Thus far, our focus has been on describing interactions or associations between two or three categorical variables mostly via single summary statistics and with significance testing. From this lesson on, we will focus on modeling. Models can handle more complicated situations and analyze the simultaneous effects of multiple variables, including combinations of categorical and continuous variables. In the next two lessons, we study binomial logistic regression, a special case of a generalized linear model.
Logistic regression is applicable, for example, if we want to...
- model the probabilities of a response variable as a function of some explanatory variables, e.g., "success" of admission as a function of sex.
- perform descriptive discriminate analyses such as describing the differences between individuals in separate groups as a function of explanatory variables, e.g., student admitted and rejected as a function of sex.
- classify individuals into two categories based on explanatory variables, e.g., classify new students into "admitted" or "rejected" groups depending on sex.
As we'll see, there are two key differences between binomial (or binary) logistic regression and classical linear regression. One is that instead of a normal distribution, the logistic regression response has a binomial distribution (can be either "success" or "failure"), and the other is that instead of relating the response directly to a set of predictors, the logistic model uses the log-odds of success---a transformation of the success probability called the logit. Among other benefits, working with the log-odds prevents any probability estimates to fall outside the range (0, 1).

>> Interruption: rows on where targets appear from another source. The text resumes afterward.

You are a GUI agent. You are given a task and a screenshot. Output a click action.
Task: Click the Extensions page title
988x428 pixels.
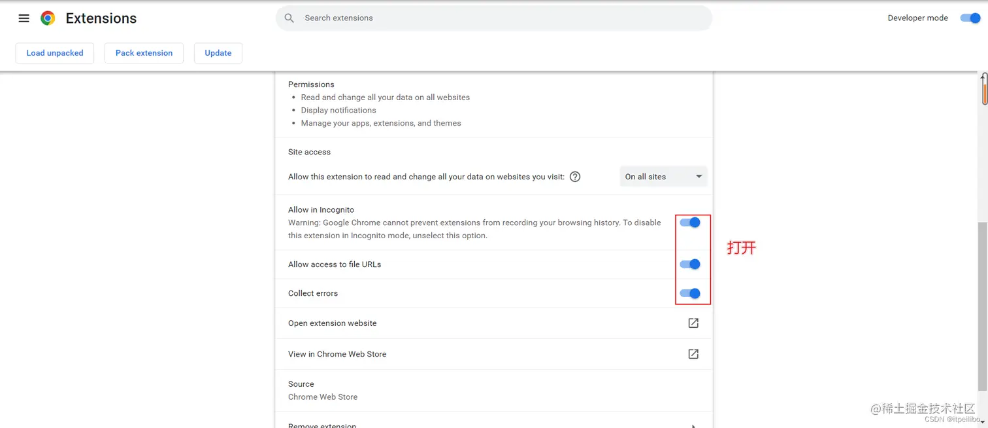101,18
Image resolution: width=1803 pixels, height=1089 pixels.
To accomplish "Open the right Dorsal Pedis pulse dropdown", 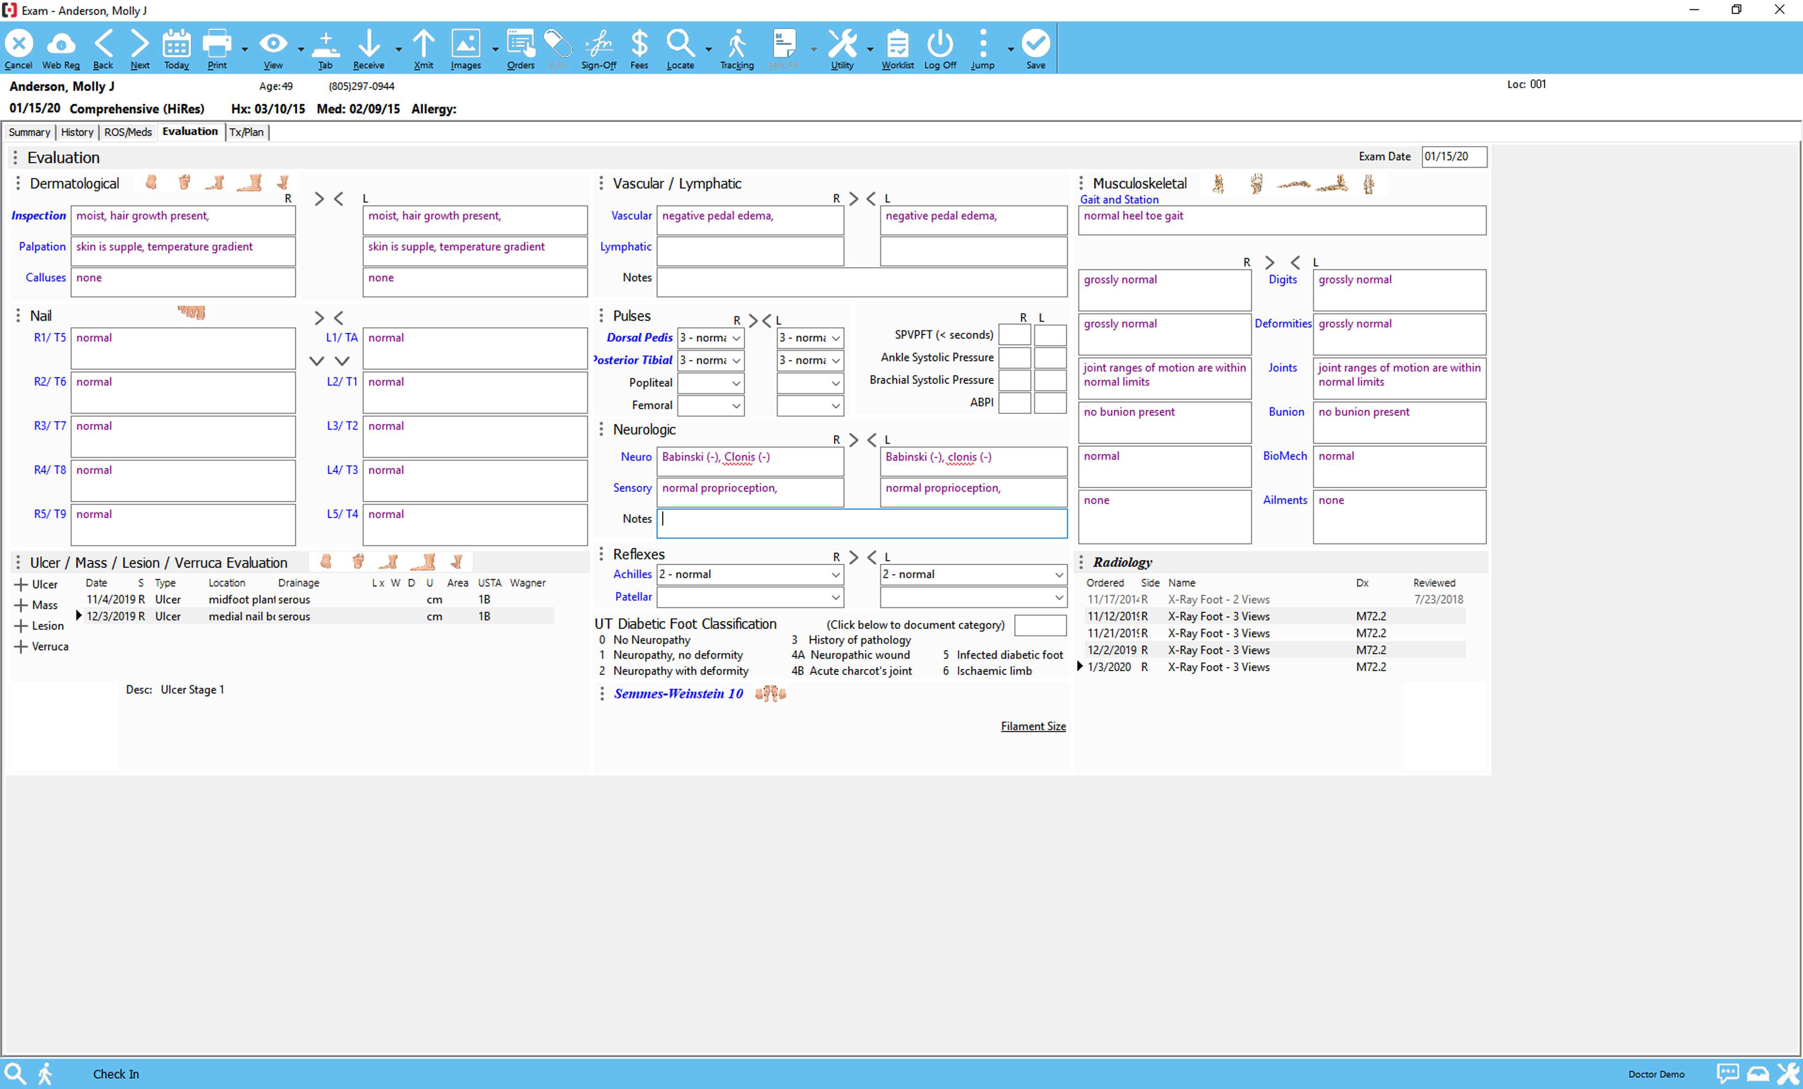I will [736, 338].
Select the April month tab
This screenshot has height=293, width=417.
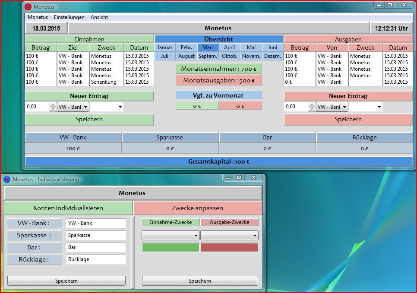pos(229,47)
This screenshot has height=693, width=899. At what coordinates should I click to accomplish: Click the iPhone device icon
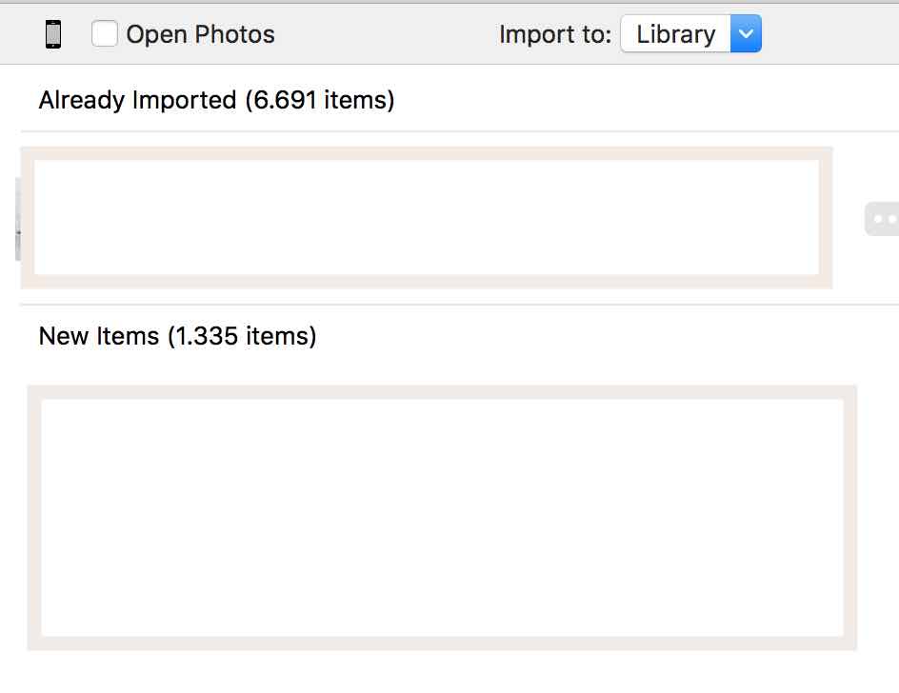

We begin with two-way tables, then progress to three-way tables, where all explanatory variables are categorical. Then, continuing into the next lesson, we introduce binary logistic regression with continuous predictors as well. In the last part, we will focus on more model diagnostics and model selection.
- Objective 6.1
Explain the assumptions of the logistic regression model and interpret the parameters involved.
- Objective 6.2
Use a logistic regression model to explain joint and conditional relationships among three or more variables.
- Objective 6.3
Use software to fit a logistic regression model to sample data.
- Objective 6.4
Interpret interaction of multiple predictors in a logistic regression model.